Chapter 10

When Andrew left the next day, I felt like I could finally breathe.

Like I had been holding my breath since the moment I found out he wasn't cheating on me... he was cheating on his wife with me.

While he was with me, wrapped in his arms, wrapped in his words and reassurances.

.. I could see it, everything he was telling me.

.. the promises... the words he was using were so perfect.

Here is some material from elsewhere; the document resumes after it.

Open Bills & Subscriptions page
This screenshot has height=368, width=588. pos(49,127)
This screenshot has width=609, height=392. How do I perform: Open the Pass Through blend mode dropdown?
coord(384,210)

The story of a forced relationship, without love, without hope.

. until he found me. It sounded just like the fairytale ending he was promising.

What I hadn't learned yet was that fairy tales had vastly different endings depending on the perspective.

I soaked up his promises that he would finally find a way out; he would because I mattered enough to him to finally break free.

But then he left, and in the light of day, I couldn't even look at myself in the mirror.

Everything came crashing in on me at once.

The fear that the man whom I thought I would make my entire world revolve around was cheating on me, then a brief moment of relief, where he said he wasn't cheating on me.

And then...

And then.

He was fucking married.

All those warning bells, the flags... all the things I ignored because I loved a man who wasn't mine to love.

Oh god... he wasn't mine.

All the intimate whispers of our future. The house he'd build us. The family we would have.

The kids he so wanted, that I would give him.

I didn't realize I was crying until my tears hit the window I was standing in front of.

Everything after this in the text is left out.